Signs put up in the restroom cubicles of the Queens Botanical Garden take the prize for stating the obvious: "Toilet water is not safe for drinking."
The messages hang over toilet bowls full of water that is often colored blue.
Usually, "the water that ends up in your toilet is the same water that comes out of the faucet or out of the shower head when you shower," and is drinkable, said Gennadyi Gurman, Queens Botanical Garden supervising museum instructor.
But in the Flushing attraction they use recycled water which, no matter how refreshing it looks, would also likely flush out your system.
Several years ago, when the garden decided to build its new visitors and administration building, it sought to make it as green as possible, Gurman said.
As a result, the LEED certified facility, which opened in 2007, included a toilet system that aims to conserve water.
Low-flow toilets, which use 1 to 1.6 gallons per flush as opposed to 6 to 10 gallons, were installed.
The garden also started to collect used water from its sinks, showers and dishwashers.

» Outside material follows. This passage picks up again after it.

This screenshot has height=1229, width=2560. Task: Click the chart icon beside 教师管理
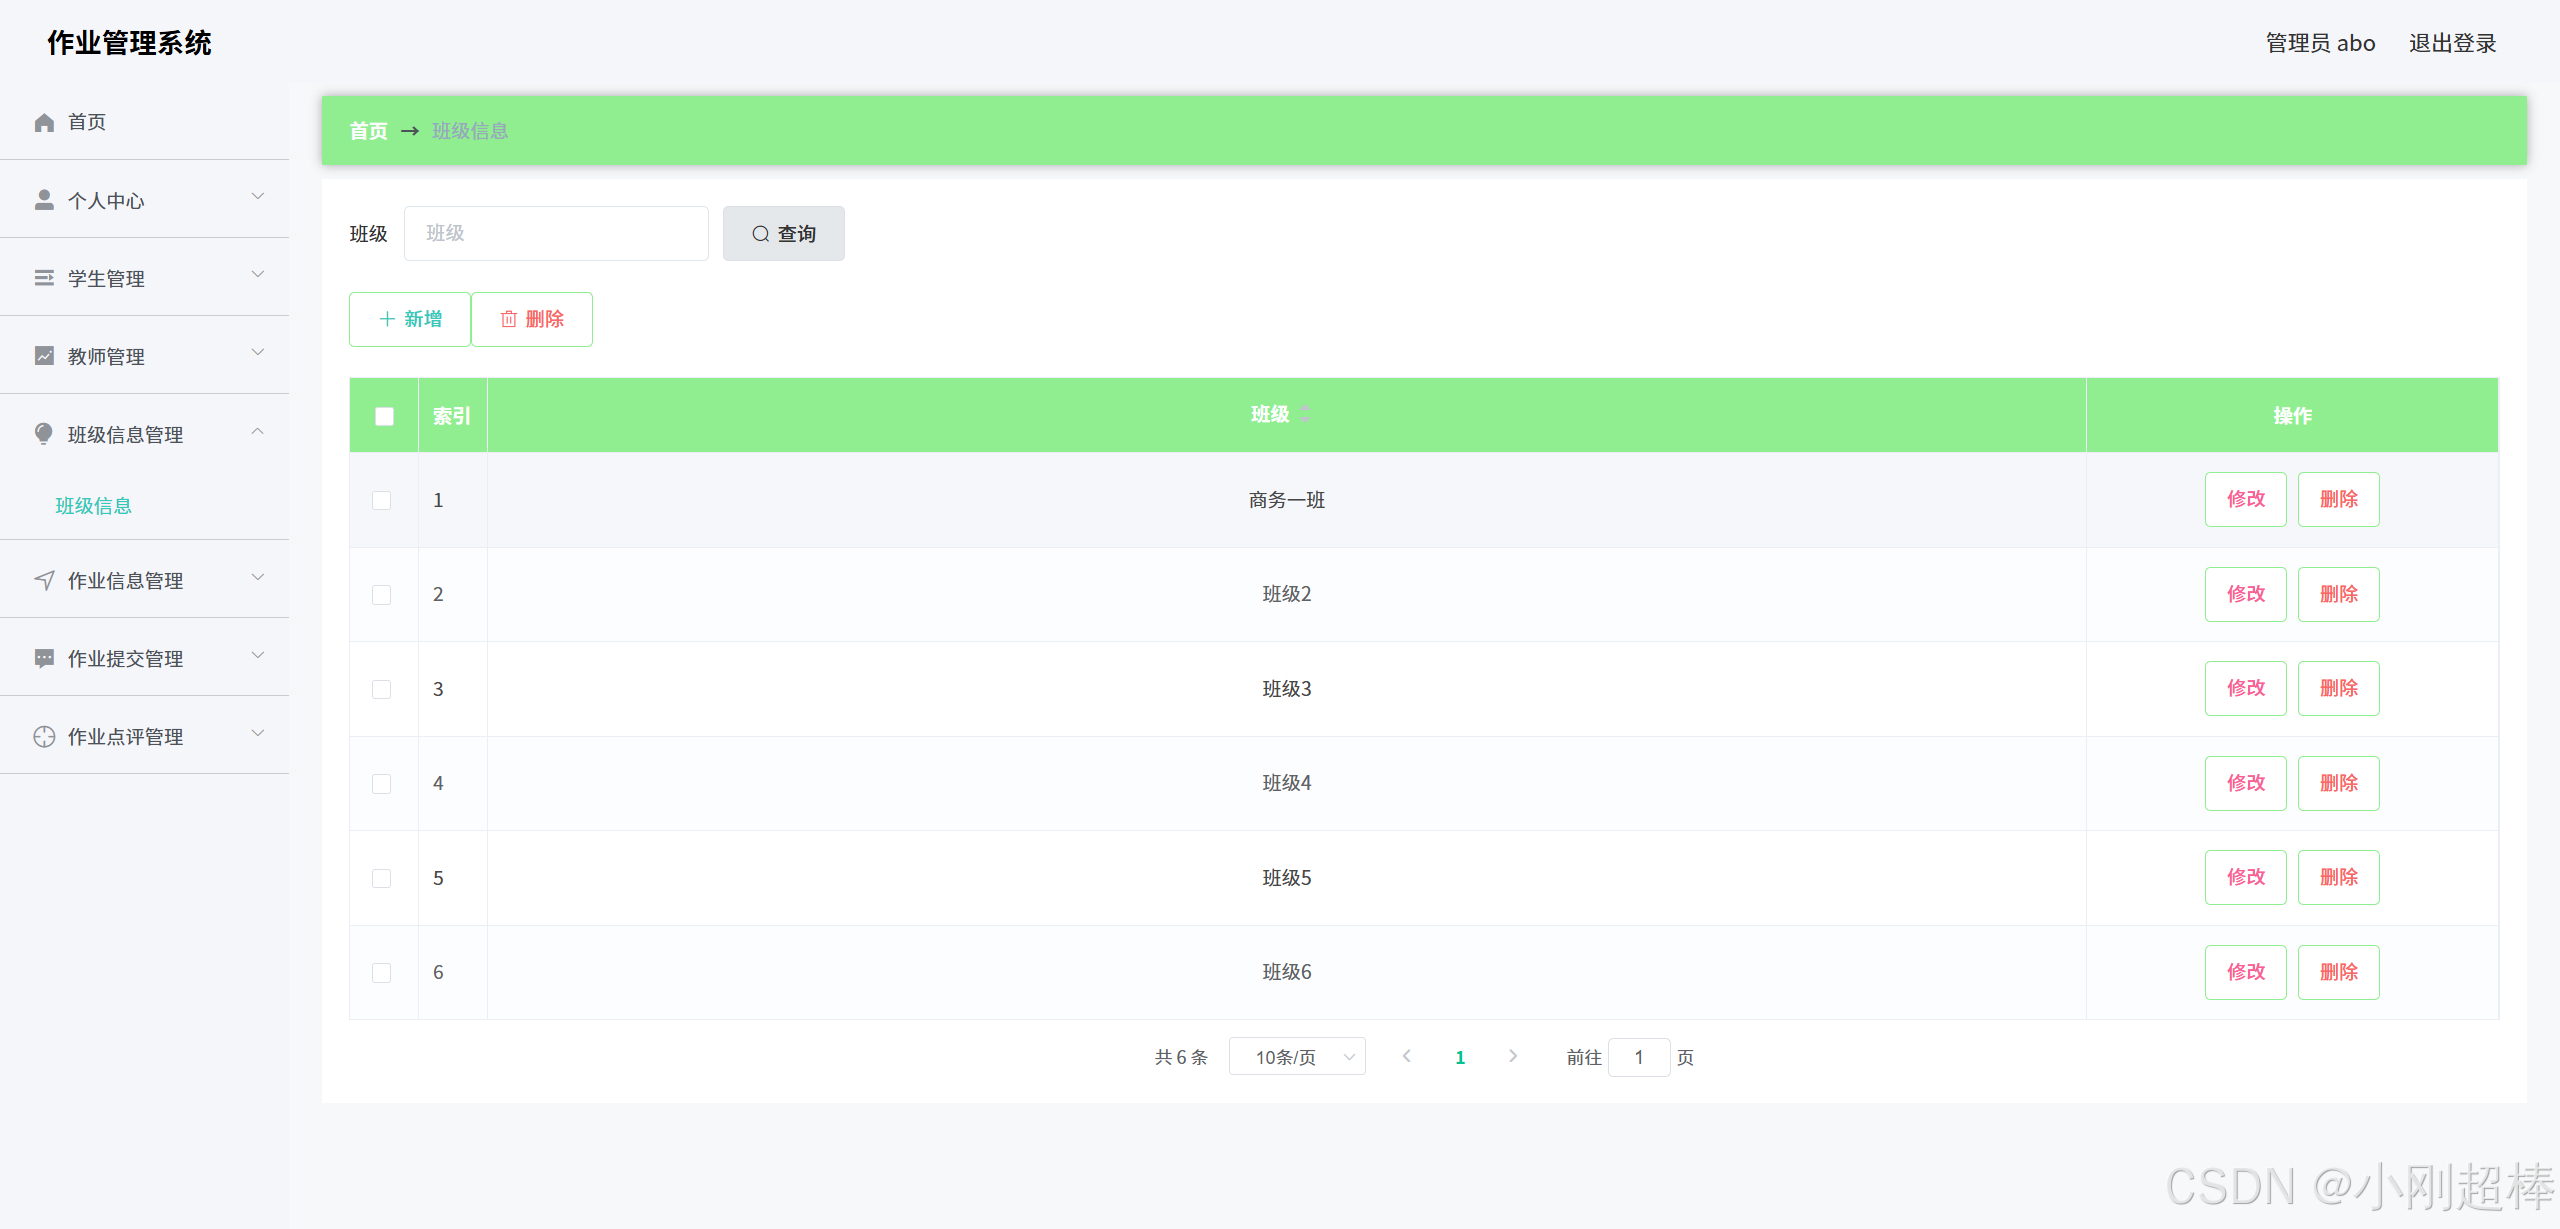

That water is then directed to a mini-wetland in the garden where fungi and bacteria break down detergents, soaps, fats, greases and food particulates, Gurman said. The plants that grow around the wetland, including beach rose and sweet flag, “treat this dirt as nutrients.”
The system also collects rainwater.
After the recycling process is complete, the water is dyed blue and reused for the toilet system.
Because it's not potable and has not been treated by facilities operated by the city's Department of Environmental Protection, the garden said it was required to install the signs.
The DEP did not return an email seeking comment.